= What this task involves =
Look through the lines below for the word "Viscose", and copy every line that has it.

= Raw data =
+ + +

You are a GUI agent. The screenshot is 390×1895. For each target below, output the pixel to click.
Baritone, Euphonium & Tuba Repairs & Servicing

+ + +

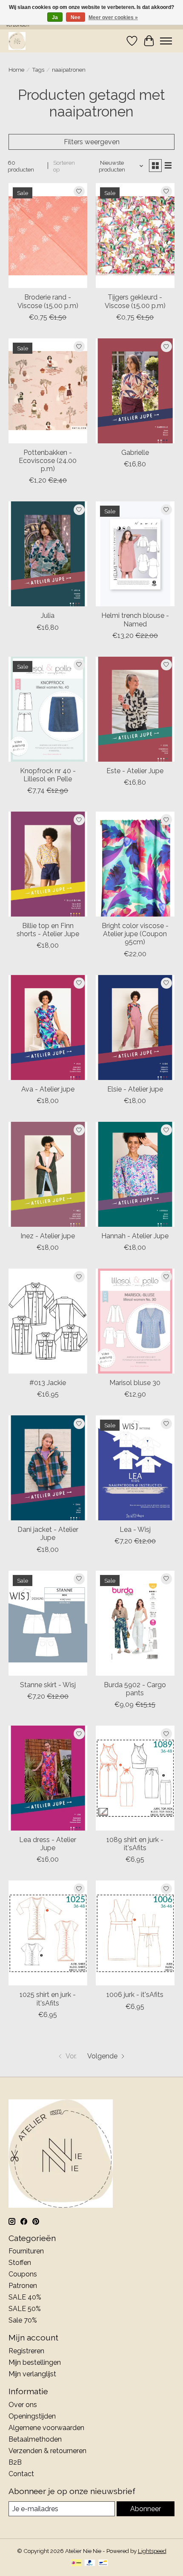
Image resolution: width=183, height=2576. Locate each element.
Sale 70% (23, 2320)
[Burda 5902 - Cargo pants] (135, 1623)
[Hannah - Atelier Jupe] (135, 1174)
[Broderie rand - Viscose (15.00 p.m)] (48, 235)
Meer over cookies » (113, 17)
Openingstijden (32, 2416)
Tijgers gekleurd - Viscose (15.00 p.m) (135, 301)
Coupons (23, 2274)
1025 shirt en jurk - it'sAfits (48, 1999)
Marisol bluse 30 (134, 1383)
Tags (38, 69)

+ + +

= Output of the exercise =
[Broderie rand - Viscose (15.00 p.m)] (48, 235)
Tijgers gekleurd - Viscose (15.00 p.m) (135, 301)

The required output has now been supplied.